Percorsi abilitanti 60 CFU: il paradosso di rinunciare allo stipendio per abilitarsi
Per portare a termine il tirocinio obbligatorio, ho dovuto contattare personalmente decine di scuole della Lombardia. Molti istituti hanno rifiutato la mia richiesta, altri non sapevano come procedere, altri ancora non avevano convenzioni attive. Solo dopo una lunga e logorante ricerca, ho trovato una scuola disposta ad accogliermi.
Nel mese di novembre 2024 ho svolto 113 ore di tirocinio diretto, где ho insegnato, preparato lezioni e partecipato attivamente alla vita scolastica. Ho lavorato intensamente, ma senza una retribuzione. Nel frattempo, la scuola di titolarità ha dovuto rimpiazzare la mia assenza con un supplente, comportando un costo aggiuntivo per lo Stato, che ha sostenuto lo stipendio di due docenti per lo stesso posto.
Solo in un secondo momento, ho appreso che la stessa scuola che aveva negato la possibilità di svolgere il tirocinio con continuità ha iniziato a autorizzare percorsi simili per altri colleghi, chiedendo però ai docenti tutor di rinunciare al compenso.
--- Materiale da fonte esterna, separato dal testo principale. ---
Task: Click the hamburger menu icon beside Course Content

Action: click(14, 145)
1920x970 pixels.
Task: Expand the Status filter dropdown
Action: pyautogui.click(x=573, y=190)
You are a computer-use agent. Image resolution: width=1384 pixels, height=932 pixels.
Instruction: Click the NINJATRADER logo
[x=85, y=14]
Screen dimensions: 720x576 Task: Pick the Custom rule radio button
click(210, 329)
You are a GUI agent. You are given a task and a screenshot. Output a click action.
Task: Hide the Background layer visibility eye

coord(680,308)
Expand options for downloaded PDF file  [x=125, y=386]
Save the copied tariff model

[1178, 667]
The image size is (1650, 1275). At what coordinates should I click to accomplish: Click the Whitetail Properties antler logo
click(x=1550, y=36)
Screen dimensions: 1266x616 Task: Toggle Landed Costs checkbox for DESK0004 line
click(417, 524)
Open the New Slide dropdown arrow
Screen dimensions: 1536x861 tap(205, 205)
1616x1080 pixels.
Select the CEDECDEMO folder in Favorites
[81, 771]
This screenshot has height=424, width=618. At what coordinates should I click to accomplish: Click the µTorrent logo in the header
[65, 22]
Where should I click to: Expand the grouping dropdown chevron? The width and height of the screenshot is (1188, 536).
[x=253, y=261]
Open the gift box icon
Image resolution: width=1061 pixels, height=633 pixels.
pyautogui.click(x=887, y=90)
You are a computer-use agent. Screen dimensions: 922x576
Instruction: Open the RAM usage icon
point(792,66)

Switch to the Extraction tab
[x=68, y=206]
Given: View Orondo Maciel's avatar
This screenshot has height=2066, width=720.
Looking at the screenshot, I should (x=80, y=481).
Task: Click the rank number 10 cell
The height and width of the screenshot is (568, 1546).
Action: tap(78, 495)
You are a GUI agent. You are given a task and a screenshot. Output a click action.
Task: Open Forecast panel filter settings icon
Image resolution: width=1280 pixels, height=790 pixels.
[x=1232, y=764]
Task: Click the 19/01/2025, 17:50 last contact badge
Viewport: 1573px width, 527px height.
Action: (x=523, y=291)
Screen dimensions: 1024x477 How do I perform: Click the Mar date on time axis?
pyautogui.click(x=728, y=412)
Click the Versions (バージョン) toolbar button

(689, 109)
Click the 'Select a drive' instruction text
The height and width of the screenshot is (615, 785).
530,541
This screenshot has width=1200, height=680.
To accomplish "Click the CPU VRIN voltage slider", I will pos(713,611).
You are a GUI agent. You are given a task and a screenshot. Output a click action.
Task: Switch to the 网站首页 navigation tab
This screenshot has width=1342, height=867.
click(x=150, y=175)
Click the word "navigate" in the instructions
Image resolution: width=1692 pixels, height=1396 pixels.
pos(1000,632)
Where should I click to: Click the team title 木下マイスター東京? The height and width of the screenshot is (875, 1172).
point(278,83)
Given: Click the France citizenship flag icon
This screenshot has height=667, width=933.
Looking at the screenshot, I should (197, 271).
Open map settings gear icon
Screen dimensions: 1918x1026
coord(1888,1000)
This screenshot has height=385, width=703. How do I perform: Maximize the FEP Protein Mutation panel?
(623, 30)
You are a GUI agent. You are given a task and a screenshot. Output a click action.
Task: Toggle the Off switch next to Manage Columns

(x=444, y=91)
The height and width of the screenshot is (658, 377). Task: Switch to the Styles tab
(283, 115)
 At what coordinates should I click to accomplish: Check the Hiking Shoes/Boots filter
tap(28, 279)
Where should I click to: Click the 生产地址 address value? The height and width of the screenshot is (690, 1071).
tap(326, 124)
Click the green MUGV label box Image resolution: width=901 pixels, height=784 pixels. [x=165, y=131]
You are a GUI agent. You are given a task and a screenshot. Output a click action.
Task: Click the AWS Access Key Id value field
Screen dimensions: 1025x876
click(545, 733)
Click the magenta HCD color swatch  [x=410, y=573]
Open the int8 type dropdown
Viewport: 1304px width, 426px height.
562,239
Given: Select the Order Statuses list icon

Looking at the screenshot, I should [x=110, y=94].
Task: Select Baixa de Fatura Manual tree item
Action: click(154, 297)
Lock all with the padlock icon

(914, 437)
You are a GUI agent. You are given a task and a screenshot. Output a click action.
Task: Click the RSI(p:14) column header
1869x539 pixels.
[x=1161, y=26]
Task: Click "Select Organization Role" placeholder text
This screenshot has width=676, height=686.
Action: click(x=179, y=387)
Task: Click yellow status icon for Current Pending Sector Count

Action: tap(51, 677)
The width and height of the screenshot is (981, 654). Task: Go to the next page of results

Questo rappresenta un ulteriore segnale di una gestione disomogenea e discrezionale, che evidenzia l’assenza di linee guida nazionali realmente efficaci.
La situazione in cui ci troviamo contrasta con i principi fondamentali della Costituzione, che tutela il diritto all’uguaglianza e alla ragionevolezza (art. 3), la protezione del lavoro e della giusta retribuzione (art. 4, 35 e 36) e il principio di buon andamento della Pubblica Amministrazione (art. 97). È inaccettabile che un docente debba subire una perdita economica per adempiere a un obbligo imposto dallo Stato.